____ THE DATA

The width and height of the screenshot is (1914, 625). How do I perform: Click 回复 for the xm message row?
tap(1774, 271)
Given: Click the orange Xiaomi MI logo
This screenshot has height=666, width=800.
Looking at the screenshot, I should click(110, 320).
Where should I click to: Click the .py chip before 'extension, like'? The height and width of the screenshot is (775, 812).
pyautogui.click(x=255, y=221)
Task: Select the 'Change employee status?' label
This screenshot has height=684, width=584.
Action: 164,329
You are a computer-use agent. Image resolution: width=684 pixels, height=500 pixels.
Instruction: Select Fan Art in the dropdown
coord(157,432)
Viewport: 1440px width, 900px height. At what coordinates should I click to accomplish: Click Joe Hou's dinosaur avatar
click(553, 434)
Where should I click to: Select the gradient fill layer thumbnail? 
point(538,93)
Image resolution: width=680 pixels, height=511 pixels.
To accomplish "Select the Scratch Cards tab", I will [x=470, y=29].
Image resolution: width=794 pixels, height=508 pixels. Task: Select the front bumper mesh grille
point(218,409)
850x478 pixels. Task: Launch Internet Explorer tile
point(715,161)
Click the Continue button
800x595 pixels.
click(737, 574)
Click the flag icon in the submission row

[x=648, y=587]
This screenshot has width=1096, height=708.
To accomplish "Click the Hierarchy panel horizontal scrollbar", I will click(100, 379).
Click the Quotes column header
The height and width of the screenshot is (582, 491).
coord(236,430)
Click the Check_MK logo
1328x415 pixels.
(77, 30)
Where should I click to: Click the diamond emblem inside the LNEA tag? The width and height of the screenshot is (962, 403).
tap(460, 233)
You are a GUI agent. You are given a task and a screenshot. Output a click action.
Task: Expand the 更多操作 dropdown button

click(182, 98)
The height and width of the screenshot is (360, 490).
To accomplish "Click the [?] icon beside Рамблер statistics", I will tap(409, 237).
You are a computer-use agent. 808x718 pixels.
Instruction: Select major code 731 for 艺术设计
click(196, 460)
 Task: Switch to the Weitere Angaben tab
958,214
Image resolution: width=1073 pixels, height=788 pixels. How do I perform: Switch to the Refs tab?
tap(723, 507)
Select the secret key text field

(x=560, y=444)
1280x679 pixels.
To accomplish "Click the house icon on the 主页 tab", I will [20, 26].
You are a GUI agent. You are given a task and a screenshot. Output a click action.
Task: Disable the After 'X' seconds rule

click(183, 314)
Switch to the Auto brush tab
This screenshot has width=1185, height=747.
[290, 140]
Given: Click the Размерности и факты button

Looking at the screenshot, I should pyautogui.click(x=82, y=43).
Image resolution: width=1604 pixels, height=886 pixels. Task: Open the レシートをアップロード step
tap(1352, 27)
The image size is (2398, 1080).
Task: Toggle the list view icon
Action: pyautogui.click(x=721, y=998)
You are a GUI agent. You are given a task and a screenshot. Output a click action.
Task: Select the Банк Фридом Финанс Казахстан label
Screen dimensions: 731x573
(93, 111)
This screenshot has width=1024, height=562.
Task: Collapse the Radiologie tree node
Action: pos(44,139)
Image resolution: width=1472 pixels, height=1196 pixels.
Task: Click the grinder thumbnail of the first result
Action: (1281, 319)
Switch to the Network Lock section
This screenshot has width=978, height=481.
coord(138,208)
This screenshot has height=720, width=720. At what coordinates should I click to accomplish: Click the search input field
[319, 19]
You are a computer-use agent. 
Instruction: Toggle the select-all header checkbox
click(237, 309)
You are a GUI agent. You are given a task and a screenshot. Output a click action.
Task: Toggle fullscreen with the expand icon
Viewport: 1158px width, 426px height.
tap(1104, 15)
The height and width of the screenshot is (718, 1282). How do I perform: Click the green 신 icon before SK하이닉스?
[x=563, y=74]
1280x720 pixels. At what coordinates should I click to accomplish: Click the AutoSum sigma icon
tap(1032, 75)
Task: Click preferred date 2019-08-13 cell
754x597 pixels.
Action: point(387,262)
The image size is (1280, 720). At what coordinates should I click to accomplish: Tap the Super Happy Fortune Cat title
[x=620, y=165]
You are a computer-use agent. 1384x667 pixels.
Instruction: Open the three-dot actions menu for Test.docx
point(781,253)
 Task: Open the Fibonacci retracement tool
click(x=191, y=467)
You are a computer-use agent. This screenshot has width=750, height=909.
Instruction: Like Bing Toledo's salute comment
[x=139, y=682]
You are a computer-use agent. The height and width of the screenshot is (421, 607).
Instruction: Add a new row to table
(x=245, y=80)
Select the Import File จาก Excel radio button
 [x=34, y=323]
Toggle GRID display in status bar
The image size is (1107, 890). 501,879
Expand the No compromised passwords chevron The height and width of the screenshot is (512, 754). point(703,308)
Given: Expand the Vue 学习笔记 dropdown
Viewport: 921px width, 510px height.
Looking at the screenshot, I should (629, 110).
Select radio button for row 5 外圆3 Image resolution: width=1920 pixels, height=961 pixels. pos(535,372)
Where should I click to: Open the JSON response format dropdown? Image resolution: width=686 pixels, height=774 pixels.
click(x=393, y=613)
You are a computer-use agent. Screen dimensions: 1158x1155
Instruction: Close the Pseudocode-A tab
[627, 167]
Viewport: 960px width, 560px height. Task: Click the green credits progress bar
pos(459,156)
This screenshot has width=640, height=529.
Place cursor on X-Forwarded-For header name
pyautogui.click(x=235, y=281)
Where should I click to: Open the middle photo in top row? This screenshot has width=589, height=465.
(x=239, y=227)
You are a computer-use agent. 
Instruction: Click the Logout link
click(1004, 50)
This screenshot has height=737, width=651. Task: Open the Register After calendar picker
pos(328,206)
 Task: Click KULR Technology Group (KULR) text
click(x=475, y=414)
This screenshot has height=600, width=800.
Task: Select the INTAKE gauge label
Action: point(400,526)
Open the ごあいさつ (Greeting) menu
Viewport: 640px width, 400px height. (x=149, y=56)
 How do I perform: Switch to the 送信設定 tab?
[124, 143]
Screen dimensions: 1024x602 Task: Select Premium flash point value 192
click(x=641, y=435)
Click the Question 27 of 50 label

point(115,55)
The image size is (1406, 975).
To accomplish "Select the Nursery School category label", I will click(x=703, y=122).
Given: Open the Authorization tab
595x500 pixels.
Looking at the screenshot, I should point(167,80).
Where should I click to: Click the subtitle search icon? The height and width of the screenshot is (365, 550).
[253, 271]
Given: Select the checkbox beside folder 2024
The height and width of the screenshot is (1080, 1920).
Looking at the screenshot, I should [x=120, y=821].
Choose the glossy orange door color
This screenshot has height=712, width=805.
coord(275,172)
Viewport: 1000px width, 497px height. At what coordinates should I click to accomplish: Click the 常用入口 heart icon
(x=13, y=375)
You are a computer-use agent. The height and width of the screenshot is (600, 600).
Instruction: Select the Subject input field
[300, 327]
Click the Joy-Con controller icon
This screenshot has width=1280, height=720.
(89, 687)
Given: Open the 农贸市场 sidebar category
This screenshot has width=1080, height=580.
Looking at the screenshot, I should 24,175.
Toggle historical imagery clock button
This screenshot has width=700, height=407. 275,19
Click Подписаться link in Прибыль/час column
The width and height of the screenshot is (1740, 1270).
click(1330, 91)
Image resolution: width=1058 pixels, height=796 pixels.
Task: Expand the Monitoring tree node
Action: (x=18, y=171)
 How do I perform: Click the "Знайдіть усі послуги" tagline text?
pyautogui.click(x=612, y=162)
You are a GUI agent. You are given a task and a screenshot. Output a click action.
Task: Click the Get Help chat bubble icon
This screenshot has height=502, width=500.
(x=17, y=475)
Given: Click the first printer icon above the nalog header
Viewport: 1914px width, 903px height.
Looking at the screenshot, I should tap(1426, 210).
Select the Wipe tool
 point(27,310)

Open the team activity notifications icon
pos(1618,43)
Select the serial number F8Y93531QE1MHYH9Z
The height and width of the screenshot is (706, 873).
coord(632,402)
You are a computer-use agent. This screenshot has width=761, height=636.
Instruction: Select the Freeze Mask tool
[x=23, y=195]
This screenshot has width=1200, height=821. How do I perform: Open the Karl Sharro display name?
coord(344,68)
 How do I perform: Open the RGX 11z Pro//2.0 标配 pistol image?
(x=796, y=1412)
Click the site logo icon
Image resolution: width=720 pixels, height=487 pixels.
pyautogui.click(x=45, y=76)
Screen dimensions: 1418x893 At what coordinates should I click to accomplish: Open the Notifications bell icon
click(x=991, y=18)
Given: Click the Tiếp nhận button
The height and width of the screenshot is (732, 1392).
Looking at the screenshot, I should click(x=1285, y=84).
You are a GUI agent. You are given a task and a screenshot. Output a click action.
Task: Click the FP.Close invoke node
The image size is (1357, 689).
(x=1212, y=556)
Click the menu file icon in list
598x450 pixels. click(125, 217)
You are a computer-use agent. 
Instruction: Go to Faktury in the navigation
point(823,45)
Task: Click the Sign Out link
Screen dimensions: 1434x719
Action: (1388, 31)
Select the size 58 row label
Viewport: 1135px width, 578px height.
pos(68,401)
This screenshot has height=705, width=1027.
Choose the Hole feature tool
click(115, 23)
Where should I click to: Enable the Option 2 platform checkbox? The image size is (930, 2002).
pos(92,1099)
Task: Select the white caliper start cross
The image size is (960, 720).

________

* **TASK DETAILS**
What are the lines above that hold the string "computer"? Copy them.

* **ANSWER SPACE**
You are a computer-use agent. Image resolution: width=684 pixels, height=500 pixels.
You are a computer-use agent. 808x718 pixels.
You are a computer-use agent. 
You are a computer-use agent. 1384x667 pixels.
You are a computer-use agent. This screenshot has width=750, height=909.
You are a computer-use agent. The height and width of the screenshot is (421, 607).
You are a computer-use agent. Screen dimensions: 1158x1155
You are a computer-use agent. 
You are a computer-use agent. The height and width of the screenshot is (600, 600).
You are a computer-use agent. This screenshot has width=761, height=636.
You are a computer-use agent. 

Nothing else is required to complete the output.